From 9799d4928710c4a2b3e0d92fc57b098aea833063 Mon Sep 17 00:00:00 2001
From: sageweil <sageweil@29311d96-e01e-0410-9327-a35deaab8ce9>
Date: Wed, 29 Aug 2007 20:58:06 +0000
Subject: [PATCH] cleaned up read shedding

git-svn-id: https://ceph.svn.sf.net/svnroot/ceph@1734 29311d96-e01e-0410-9327-a35deaab8ce9
---
 trunk/ceph/config.cc           |   8 +-
 trunk/ceph/config.h            |   2 +-
 trunk/ceph/messages/MOSDOp.h   |  10 +-
 trunk/ceph/osd/OSD.cc          |  18 ++-
 trunk/ceph/osd/ReplicatedPG.cc | 211 +++++++++++++++++++--------------
 trunk/ceph/osd/osd_types.h     |   6 +-
 6 files changed, 148 insertions(+), 107 deletions(-)

diff --git a/trunk/ceph/config.cc b/trunk/ceph/config.cc
index 4d536089c537b..6205ec2eaceeb 100644
--- a/trunk/ceph/config.cc
+++ b/trunk/ceph/config.cc
@@ -250,8 +250,8 @@ md_config_t g_conf = {
   osd_flash_crowd_iat_alpha: 0.125,
   
   osd_shed_reads: false,     // forward from primary to replica
-  osd_shed_reads_min_latency: .001,
-  osd_shed_reads_min_load_diff: .2,
+  osd_shed_reads_min_latency: .001,       // 
+  osd_shed_reads_min_latency_ratio: 1.2,  // 1.2 == 20% higher than peer
 
   osd_immediate_read_from_cache: true, // osds to read from the cache immediately?
   osd_exclusive_caching: true,         // replicas evict replicated writes
@@ -817,8 +817,8 @@ void parse_config_options(std::vector<char*>& args)
       g_conf.osd_shed_reads = atoi(args[++i]);
     else if (strcmp(args[i], "--osd_shed_reads_min_latency") == 0) 
       g_conf.osd_shed_reads_min_latency = atof(args[++i]);
-    else if (strcmp(args[i], "--osd_shed_reads_min_load_diff") == 0) 
-      g_conf.osd_shed_reads_min_load_diff = atof(args[++i]);
+    else if (strcmp(args[i], "--osd_shed_reads_min_latency_ratio") == 0) 
+      g_conf.osd_shed_reads_min_latency_ratio = atof(args[++i]);
 
     else if ( strcmp(args[i],"--osd_immediate_read_from_cache" ) == 0)

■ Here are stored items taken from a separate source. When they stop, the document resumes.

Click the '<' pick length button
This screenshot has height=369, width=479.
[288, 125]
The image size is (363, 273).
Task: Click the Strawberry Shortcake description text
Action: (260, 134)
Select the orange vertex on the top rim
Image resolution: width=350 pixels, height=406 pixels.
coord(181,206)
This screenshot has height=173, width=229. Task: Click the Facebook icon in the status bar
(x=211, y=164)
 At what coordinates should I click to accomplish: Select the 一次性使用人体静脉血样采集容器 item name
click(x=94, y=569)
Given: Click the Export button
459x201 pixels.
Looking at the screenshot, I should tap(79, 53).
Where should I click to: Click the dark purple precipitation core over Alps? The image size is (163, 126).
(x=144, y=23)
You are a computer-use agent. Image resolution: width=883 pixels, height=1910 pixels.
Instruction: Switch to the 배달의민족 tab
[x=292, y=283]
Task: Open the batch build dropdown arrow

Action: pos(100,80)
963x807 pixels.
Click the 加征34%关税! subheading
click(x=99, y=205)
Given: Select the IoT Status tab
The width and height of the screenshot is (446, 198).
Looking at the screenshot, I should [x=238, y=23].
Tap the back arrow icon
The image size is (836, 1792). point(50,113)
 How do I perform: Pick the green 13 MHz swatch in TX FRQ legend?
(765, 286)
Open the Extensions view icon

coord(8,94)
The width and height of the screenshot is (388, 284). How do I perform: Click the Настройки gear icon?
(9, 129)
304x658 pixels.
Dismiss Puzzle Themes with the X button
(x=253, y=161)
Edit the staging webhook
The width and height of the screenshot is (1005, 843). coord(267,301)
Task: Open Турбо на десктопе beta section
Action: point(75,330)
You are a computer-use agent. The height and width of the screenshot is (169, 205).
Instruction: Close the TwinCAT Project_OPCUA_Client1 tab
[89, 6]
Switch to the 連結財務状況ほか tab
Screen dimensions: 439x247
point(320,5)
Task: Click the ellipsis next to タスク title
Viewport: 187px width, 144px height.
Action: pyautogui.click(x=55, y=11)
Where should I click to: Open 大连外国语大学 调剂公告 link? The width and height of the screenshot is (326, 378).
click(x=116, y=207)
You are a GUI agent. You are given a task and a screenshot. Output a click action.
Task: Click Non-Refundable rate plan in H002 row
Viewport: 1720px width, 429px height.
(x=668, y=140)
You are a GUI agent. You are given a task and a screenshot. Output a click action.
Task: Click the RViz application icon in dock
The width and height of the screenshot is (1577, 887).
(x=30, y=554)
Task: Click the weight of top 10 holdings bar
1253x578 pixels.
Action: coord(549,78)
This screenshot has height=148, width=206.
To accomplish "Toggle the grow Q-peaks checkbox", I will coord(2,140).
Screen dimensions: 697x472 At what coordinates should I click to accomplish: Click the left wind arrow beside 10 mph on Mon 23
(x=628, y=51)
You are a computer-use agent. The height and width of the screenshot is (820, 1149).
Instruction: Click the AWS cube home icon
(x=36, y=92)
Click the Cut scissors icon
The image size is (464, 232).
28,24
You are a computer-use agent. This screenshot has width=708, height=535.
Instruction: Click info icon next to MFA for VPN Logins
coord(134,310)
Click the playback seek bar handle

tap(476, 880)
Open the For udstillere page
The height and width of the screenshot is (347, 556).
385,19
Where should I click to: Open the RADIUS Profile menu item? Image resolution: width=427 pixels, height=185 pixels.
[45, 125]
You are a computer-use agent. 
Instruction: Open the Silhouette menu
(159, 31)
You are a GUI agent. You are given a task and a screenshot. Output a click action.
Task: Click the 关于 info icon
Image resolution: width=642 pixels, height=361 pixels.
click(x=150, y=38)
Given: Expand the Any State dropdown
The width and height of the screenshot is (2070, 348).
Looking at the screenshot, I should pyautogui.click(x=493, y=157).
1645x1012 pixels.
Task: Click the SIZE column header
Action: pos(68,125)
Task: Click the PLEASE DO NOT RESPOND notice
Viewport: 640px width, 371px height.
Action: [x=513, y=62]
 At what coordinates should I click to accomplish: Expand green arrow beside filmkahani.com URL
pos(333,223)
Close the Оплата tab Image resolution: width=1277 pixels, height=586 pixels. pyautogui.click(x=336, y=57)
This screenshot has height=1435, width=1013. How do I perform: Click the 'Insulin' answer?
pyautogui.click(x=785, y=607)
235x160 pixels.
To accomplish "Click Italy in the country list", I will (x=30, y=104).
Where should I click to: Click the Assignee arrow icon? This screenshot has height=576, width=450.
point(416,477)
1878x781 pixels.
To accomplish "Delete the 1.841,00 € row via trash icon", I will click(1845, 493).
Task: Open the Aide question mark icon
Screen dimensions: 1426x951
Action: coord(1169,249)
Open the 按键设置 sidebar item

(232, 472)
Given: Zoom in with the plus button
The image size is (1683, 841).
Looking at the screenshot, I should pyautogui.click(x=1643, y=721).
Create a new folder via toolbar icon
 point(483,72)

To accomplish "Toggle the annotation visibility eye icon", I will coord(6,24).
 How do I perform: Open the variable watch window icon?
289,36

       g_conf.osd_immediate_read_from_cache = atoi(args[++i]);
diff --git a/trunk/ceph/config.h b/trunk/ceph/config.h
index 424cddc0df393..0ff1bb72a7316 100644
--- a/trunk/ceph/config.h
+++ b/trunk/ceph/config.h
@@ -244,7 +244,7 @@ struct md_config_t {
 
   bool  osd_shed_reads;
   double osd_shed_reads_min_latency;
-  double osd_shed_reads_min_load_diff;  // .5 == 50%
+  double osd_shed_reads_min_latency_ratio;
 
   bool  osd_immediate_read_from_cache;
   bool  osd_exclusive_caching;
diff --git a/trunk/ceph/messages/MOSDOp.h b/trunk/ceph/messages/MOSDOp.h
index 0b2a1be0f66e9..2ba8842239523 100644
--- a/trunk/ceph/messages/MOSDOp.h
+++ b/trunk/ceph/messages/MOSDOp.h
@@ -119,12 +119,14 @@ private:
 
   bufferlist data;
   map<string,bufferptr> attrset;
-  double request_received_time;
+
+public:  // ugh
+  utime_t request_received_time;
   
 
   friend class MOSDOpReply;
 
- public:
+public:
   const osdreqid_t&    get_reqid() { return st.reqid; }
   const tid_t          get_client_tid() { return st.reqid.tid; }
   int                  get_client_inc() { return st.reqid.inc; }
@@ -174,10 +176,10 @@ private:
   const bool wants_ack() { return st.want_ack; }
   const bool wants_commit() { return st.want_commit; }
 
-  void set_received_time(double time) {
+  void set_received_time(utime_t time) {
     request_received_time = time;
   }
-  double get_received_time() {
+  utime_t get_received_time() {
     return request_received_time;
   }
 
diff --git a/trunk/ceph/osd/OSD.cc b/trunk/ceph/osd/OSD.cc
index e601757bb231b..112b281cd56bc 100644
--- a/trunk/ceph/osd/OSD.cc
+++ b/trunk/ceph/osd/OSD.cc
@@ -250,8 +250,15 @@ int OSD::init()
   osd_logtype.add_inc("r_wr");
   osd_logtype.add_inc("r_wrb");
   
+  osd_logtype.add_set("qlen");
+  osd_logtype.add_set("rqlen");
+  osd_logtype.add_set("rdlat");
+  osd_logtype.add_inc("shdout");
+  osd_logtype.add_inc("shdin");
+
+  osd_logtype.add_inc("rlsum");
   osd_logtype.add_inc("rlnum");
-  
+
   osd_logtype.add_set("numpg");
   osd_logtype.add_set("pingset");
   
@@ -612,16 +619,19 @@ void OSD::_refresh_my_stat(utime_t now)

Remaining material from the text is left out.